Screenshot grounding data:
+ + + +
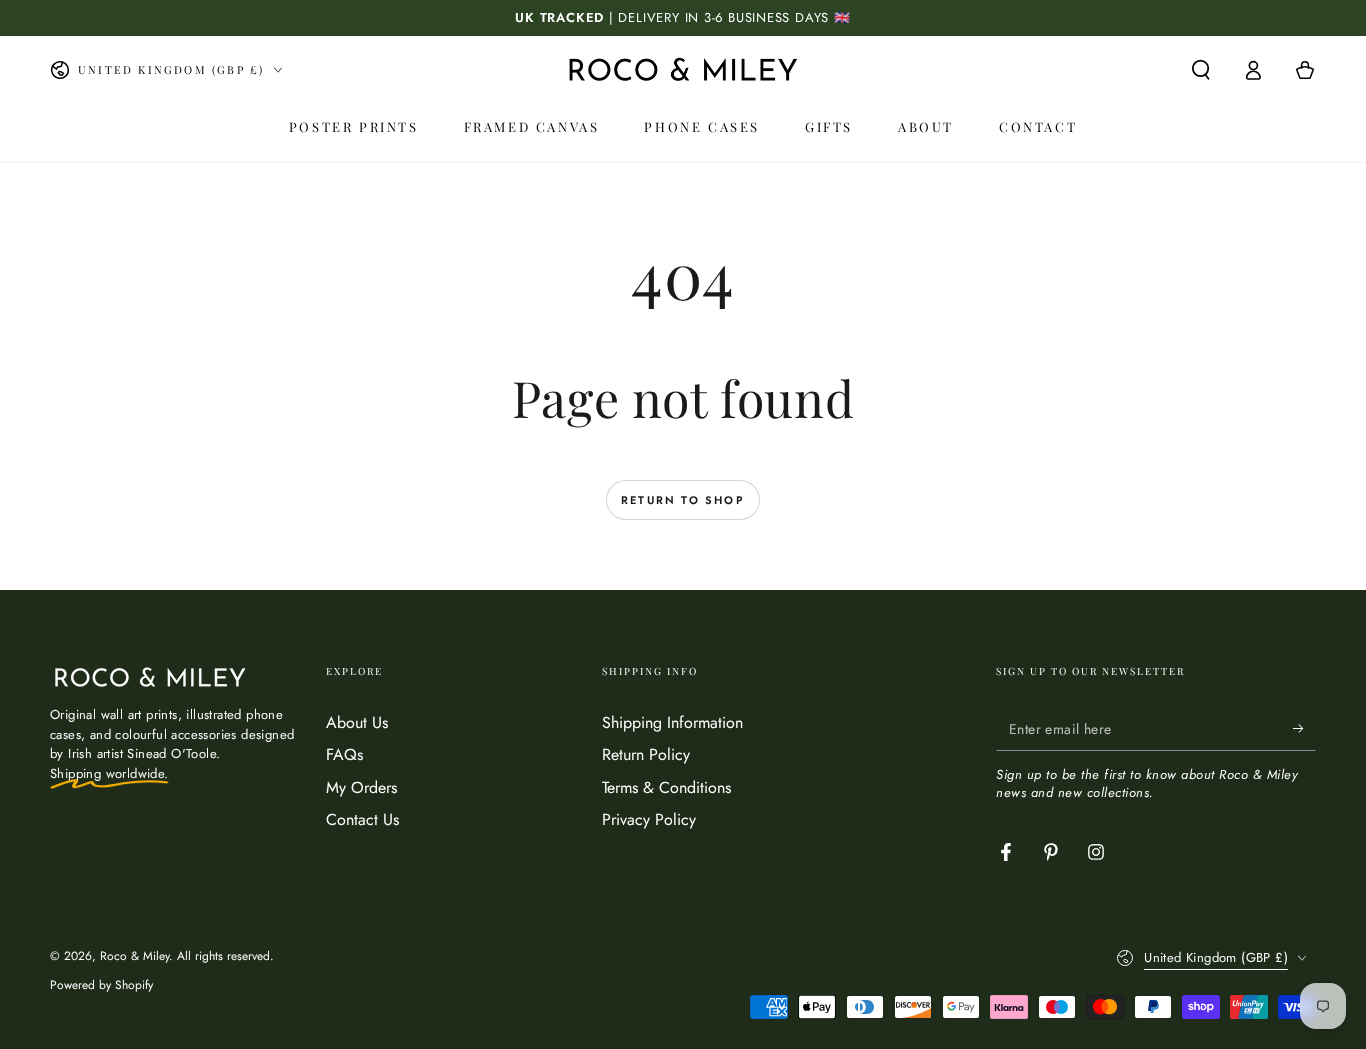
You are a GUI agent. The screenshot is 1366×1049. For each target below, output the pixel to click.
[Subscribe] (1304, 728)
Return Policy (646, 754)
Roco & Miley (134, 956)
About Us (357, 722)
+ + + +
What is needed = Every entry must be written out exactly, with all pictures left out.

Response to this task =
You are a GUI agent. The screenshot is 1366×1049. For each target below, output the pixel to click.
[Subscribe] (1304, 728)
Return Policy (646, 754)
Roco & Miley (134, 956)
About Us (357, 722)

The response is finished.